If you hold shares in CYBG (LSE: CYBG) you will be hurting today, as the Clydesdale & Yorkshire Bank owner is down 14% as it warned markets of a massive PPI hit. It makes Royal Bank of Scotland Group (LSE: RBS) look positively healthy by comparison.
CYBG’s PPI nightmare completely overshadowed news of a 13% rise in underlying profit before tax to £331m over the year to September, with the bank making a statutory loss after tax of £145m (down from a profit of £182m in 2017) due to far greater than anticipated legacy PPI costs.
Total PPI provision during 2018 was £352m plus £44m for other legacy conduct. Management said that weekly complaint volumes have been falling since the end of July but it still increased provisions by a “prudent” £150m to cover complaints before the final time bar in August 2019. This reduced the group’s common equity tier 1 ratio by around 182bps to 10.5%.
The £3bn banking group, which recently completed its acquisition of Virgin Money, also reported a 1% rise in net interest income, while customer deposits, loans and mortgages all grew more than 4%. Underlying costs fell 6% to £635m, ahead of guidance.
Its shares have taken a beating to hit their lowest level since April 2016. CYBG now trades at 9.8 times forecast earnings, which could be a buying opportunity for those willing to see through its PPI stresses. However, although it increased its ordinary dividend to 3.1p per share, it still offers a forecast yield of just 0.8%, but is expected to hit 4.1% next year. Today could be an opportunity to go bottom fishing. However, it’s been a turnaround prospect a little too long for my liking.
Down and out
The banking sector has been tough for the big boys as well. FTSE 100 giant RBS was the biggest villain in the banking crisis and has taken longest to restore its reputation (and bottom line), as it continues to struggle to this day.

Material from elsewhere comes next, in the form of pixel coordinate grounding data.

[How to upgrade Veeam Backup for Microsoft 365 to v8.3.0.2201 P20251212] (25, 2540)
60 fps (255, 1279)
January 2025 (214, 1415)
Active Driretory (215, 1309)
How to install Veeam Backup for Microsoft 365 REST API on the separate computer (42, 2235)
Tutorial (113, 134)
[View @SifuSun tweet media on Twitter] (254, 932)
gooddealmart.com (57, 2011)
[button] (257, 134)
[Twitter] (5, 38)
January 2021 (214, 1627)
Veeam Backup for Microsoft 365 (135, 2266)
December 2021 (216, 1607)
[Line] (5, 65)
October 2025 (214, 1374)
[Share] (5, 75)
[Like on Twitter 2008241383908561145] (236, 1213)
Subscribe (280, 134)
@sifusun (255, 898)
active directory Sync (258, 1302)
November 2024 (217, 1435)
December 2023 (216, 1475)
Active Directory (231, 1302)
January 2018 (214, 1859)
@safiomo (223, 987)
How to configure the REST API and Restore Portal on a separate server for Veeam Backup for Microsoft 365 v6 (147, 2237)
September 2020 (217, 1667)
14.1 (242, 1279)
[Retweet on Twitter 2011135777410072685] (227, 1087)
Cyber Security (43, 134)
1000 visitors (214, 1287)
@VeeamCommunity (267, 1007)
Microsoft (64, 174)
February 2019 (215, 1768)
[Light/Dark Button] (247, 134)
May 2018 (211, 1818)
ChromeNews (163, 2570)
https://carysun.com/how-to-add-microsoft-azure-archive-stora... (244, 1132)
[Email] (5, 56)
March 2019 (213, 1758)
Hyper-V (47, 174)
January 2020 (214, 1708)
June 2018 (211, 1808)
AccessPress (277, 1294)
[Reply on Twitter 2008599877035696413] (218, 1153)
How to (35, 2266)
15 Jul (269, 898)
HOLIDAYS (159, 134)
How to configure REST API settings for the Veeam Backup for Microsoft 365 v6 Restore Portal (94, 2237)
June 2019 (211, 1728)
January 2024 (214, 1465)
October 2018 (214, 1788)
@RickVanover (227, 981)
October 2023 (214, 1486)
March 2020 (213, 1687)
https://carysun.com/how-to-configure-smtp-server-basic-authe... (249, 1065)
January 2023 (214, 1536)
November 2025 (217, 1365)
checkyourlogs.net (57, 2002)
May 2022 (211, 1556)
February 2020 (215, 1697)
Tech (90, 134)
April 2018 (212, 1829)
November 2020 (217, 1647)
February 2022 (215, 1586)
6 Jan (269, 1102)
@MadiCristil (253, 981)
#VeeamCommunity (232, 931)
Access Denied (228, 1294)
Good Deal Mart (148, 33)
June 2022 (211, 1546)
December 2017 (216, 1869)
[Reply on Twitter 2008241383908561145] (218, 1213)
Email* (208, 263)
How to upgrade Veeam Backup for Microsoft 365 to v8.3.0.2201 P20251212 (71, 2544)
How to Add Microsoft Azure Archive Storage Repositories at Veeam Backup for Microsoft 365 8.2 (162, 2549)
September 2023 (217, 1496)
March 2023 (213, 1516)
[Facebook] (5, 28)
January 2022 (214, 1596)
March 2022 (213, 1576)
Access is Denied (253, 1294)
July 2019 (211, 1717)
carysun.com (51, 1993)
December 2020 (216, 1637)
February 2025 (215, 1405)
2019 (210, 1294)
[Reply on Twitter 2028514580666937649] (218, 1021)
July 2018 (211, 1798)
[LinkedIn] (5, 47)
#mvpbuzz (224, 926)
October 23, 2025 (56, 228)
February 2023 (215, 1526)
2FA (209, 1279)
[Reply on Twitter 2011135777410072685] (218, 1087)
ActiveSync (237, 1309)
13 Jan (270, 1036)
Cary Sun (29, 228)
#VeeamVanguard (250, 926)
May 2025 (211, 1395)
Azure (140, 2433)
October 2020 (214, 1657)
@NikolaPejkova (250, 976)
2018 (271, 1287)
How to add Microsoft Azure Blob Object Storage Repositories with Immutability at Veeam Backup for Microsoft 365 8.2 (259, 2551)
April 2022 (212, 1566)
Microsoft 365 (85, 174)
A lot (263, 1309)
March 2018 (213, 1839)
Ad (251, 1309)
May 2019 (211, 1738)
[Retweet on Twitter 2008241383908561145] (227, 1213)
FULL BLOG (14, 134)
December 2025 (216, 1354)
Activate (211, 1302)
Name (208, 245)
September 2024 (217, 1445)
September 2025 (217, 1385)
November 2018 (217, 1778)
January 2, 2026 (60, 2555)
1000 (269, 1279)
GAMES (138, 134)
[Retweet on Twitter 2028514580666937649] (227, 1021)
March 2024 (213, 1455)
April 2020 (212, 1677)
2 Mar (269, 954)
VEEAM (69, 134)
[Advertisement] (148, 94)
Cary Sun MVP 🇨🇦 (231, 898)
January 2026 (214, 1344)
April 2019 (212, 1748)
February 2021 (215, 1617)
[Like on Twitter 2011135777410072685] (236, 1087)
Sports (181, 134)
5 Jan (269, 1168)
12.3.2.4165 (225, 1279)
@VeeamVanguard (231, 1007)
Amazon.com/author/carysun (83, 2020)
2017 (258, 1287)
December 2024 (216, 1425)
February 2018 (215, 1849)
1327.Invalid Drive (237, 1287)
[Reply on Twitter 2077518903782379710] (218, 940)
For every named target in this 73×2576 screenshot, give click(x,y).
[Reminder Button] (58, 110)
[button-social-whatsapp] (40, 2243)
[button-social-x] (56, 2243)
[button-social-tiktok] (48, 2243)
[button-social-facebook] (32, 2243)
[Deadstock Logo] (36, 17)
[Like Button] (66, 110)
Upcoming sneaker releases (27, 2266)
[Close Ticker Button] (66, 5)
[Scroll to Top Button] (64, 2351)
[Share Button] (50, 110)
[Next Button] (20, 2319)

The £25bn company trades 33% lower than it did five years ago, and it wasn’t considered to be doing very well then. RBS has also been hit hard by the PPI crisis, along with just about everything else, and will be gratefully awaiting next August’s deadline (and dreading the last-minute claims rush).
Even the news that RBS is restoring its dividend in August has failed to trigger a turnaround. Yet it is on course to be a top income stock, with a forecast yield of 3.1%, covered 4.1 times, which analysts reckon could hit 5.8% next year. That is a huge jump from zero.
RBS is trading at a tempting valuation of just 7.7 times forecast earnings, but still investors are shying away. Many were unhappy to see it report a 6.4% drop in first half operating profits to £1.83bn, even though this was made to look worse by an £801m charge for litigation and misconduct issues, double the previous year’s £396m.
Chief executive Ross McEwan has made progress but revenue growth looks sluggish-to-non-existent and the UK economy is mired in uncertainty, which hardly helps. Yet I can’t help thinking there’s an opportunity here, for the very long-sighted.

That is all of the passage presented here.